17. The non-transitory computer readable medium of either one of claims 15 and 16, wherein the one or more therapy devices includes a ventilator (12) and the receiving of high fidelity data (20) includes receiving ventilator data including pressure, volume, and fraction of inspired oxygen (Fi02) data from the ventilator;

the applying includes applying pulmonary and cardiac physiologic models (30) to the combination of the clinical context data and the high fidelity data including the ventilator data to generate the clinical prediction for the patient, the clinical prediction for the patient including cardiac output, oxygen delivery pressure, flow and gas constituency settings for the ventilator; and

the controlling includes increasing or decreasing an amount of pressure, flow and gas constituency settings from the ventilator delivered to the patient and increasing or decreasing an amount of a respiratory drug delivered to the patient by the drug delivery device (14).
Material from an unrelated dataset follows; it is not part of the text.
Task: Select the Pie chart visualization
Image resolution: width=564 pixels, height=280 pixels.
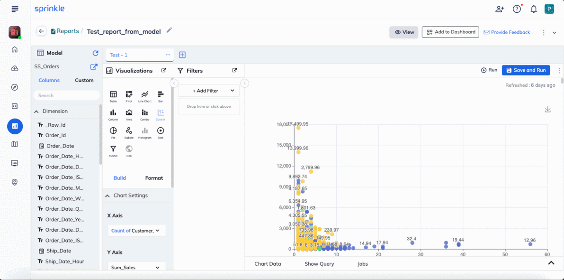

18. The non-transitory computer readable medium of either one of claims 15 and 16, wherein the one or more therapy devices includes a fluid regulatory device (11) and the receiving of high fidelity data (60) includes receiving fluid regulatory data from the fluid regulatory device;

the applying includes applying fluid and renal models (34) to the combination of the clinical context data and the high fidelity data including the fluid regulatory data to generate the clinical prediction for the patient, the clinical prediction for the patient including intravenous fluid delivery dose amount and a delivery rate for the fluid regulatory device; and the controlling includes increasing or decreasing an amount of dose or a delivery rate from the fluid regulatory device delivered to the patient and increasing or decreasing an amount of a respiratory regulatory drug delivered to the patient by the drug delivery device

(14) .

19. The non-transitory computer readable medium of either one of claims 15 and 16, wherein the one or more therapy devices includes a mechanically adjustable patient bed (17) and the receiving of high fidelity data (66) includes receiving patient position data from the mechanically adjustable patient bed;

the applying includes applying a patient position model (38) to the combination of the clinical context data and the high fidelity data including the patient position data to generate the clinical prediction for the patient; and

the controlling includes moving a portion of the mechanically adjustable patient bed to adjust a position of the patient.

20. A clinical therapy system (10), comprising:

a drug delivery device (14) configured to delivery medication to a patient; a plurality of therapy devices (12, 16, 11, 13, 15, 17) configured to provide therapy or to monitor the patient, the therapy devices including a ventilator (12), a patient monitor (16), a fluid regulatory device (11), a cooling blanket (13), a ventricular assist device

(15) , and a mechanically adjustable patient bed (17);

a computer (70) including a local computer (72) and a cloud computing resource (82);

wherein the computer is programmed to perform a CDS method (100)

including:

with the local computer, receiving clinical context data for the patient from a health information system (HIS) (18);

with the local computer, receiving high fidelity data (20, 22, 24, 60, 62, 64, 66) comprising real time measurements for the patient from one or more of the drug delivery device, one or more vital sign sensors, and at least one device of the one or more therapy devices;

with the cloud computing resource, applying one or more physiologic models (30, 32, 34 36, 38) to the combination of the clinical context data and the high fidelity data to generate a clinical prediction for the patient;

outputting a therapy recommendation for the patient based on the clinical prediction for the patient; and

controlling operation of the drug delivery device or one of the therapy devices based on the therapy recommendation.